Le président Donald Trump a confirmé que les États-Unis n'ont pas retiré leurs forces militaires du détroit d'Ormuz, précisant que trois groupes aéronavals restent dans la région alors que le conflit avec l'Iran entre dans son deuxième mois.
Le président Donald Trump a déclaré lundi que les États-Unis n'avaient pas retiré leurs forces du détroit d'Ormuz, confirmant une présence militaire comprenant trois groupes aéronavals à proximité de ce point de passage pétrolier critique, alors que les tensions avec l'Iran continuent de s'intensifier.
« La réouverture complète du détroit est un objectif vers lequel l'administration travaille, mais les objectifs fondamentaux de l'opération ont été clairement définis », a déclaré la porte-parole de la Maison-Blanche, Karoline Leavitt, lors d'un briefing, soulignant les buts de démantèlement des capacités de missiles de l'Iran et la prévention de l'acquisition d'une arme nucléaire.
Le déploiement implique les groupes aéronavals de l'USS George H.W. Bush, de l'USS Gerald R. Ford et de l'USS Abraham Lincoln, aux côtés de 2 500 Marines récemment arrivés. Ce renforcement de la présence militaire fait suite à un mois de conflit au cours duquel l'Iran a perturbé la navigation, ne laissant passer qu'un petit nombre de pétroliers de nations qu'il juge non hostiles, ce qui a fait grimper les prix mondiaux du pétrole brut.
L'impasse met en péril la sécurité énergétique mondiale, le détroit d'Ormuz représentant plus de 20 % du commerce mondial du pétrole. Alors que Trump a menacé de détruire les infrastructures énergétiques iraniennes si le détroit n'était pas « immédiatement ouvert au commerce », son administration a également minimisé sa réouverture en tant qu'« objectif central », créant une incertitude pour les marchés et les alliés quant à l'issue du conflit, que le Pentagone suggère pouvoir durer jusqu'à la mi-avril.
Signaux contradictoires sur le front diplomatique
La confirmation par Trump du maintien de la présence militaire s'accompagne de messages contradictoires concernant une résolution diplomatique.

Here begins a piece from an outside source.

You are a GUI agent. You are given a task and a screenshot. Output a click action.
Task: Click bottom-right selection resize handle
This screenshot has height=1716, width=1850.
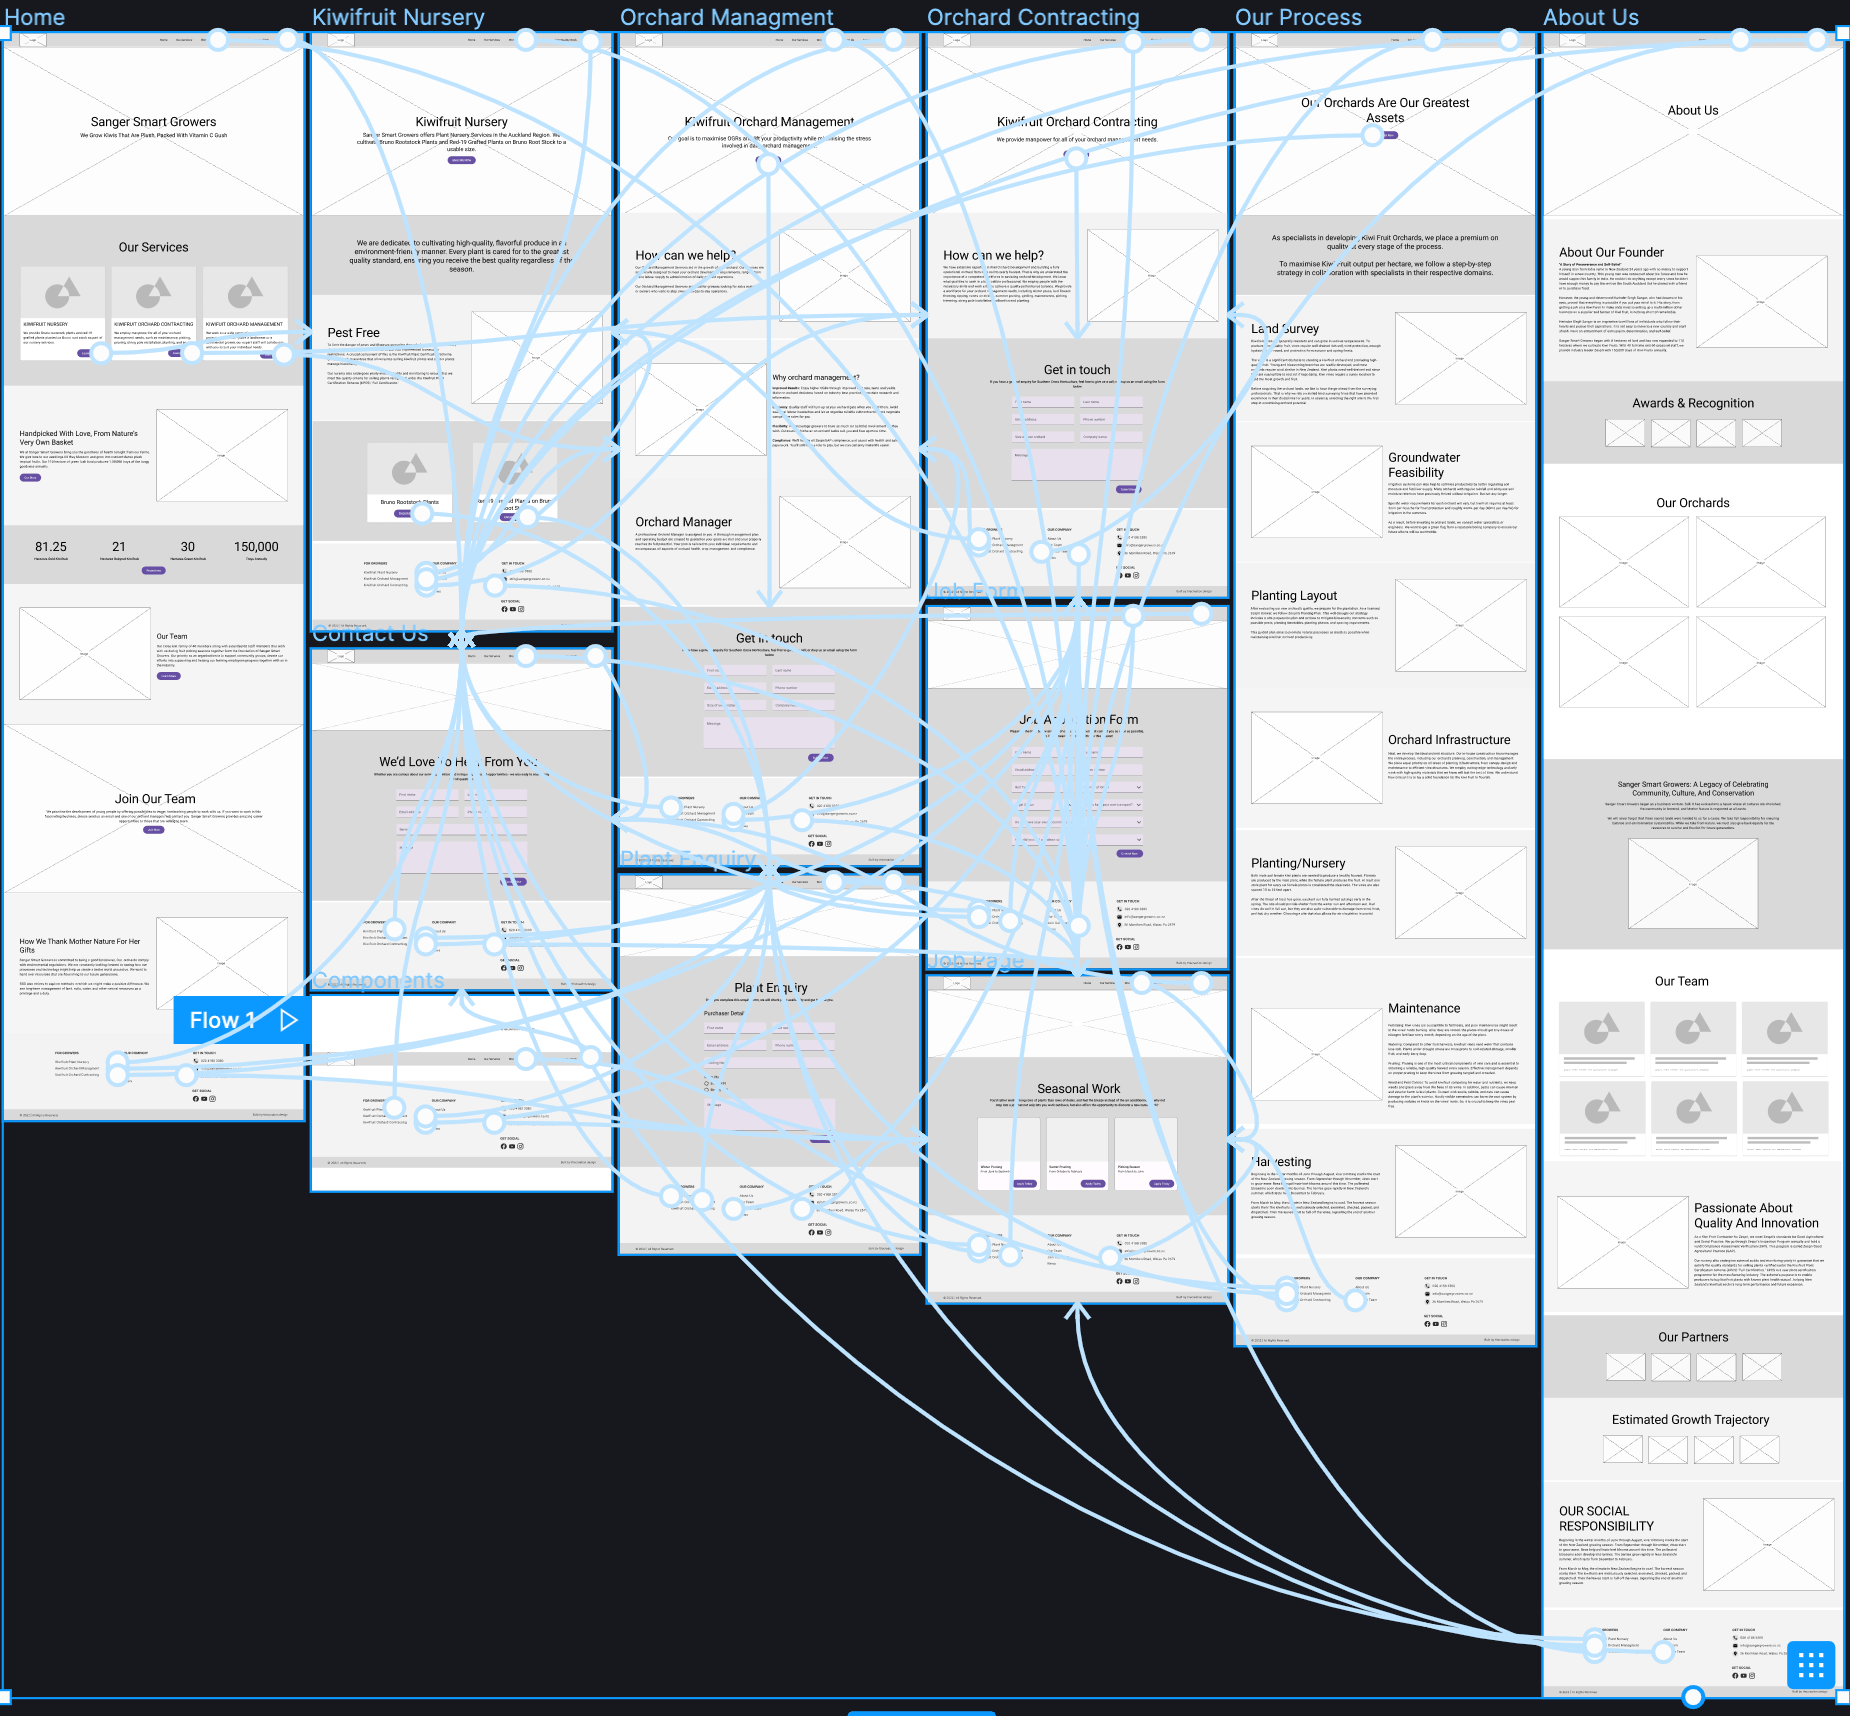pyautogui.click(x=1843, y=1697)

Le président a mentionné de « grands progrès » et des « discussions très solides » avec ce qu'il appelle un « régime plus raisonnable » en Iran. Cependant, les dirigeants iraniens ont publiquement nié être en pourparlers directs avec les États-Unis.
Téhéran a défini plusieurs conditions pour les négociations, notamment la levée des sanctions américaines, le paiement de réparations pour les frappes militaires ayant débuté le 28 février, et la reconnaissance par les États-Unis de la souveraineté iranienne sur le détroit d'Ormuz. Trump, de son côté, a affirmé qu'un « changement de régime » avait déjà été accompli avec l'élimination des anciens dirigeants iraniens, une affirmation contestée car la structure gouvernementale sous-jacente reste intacte.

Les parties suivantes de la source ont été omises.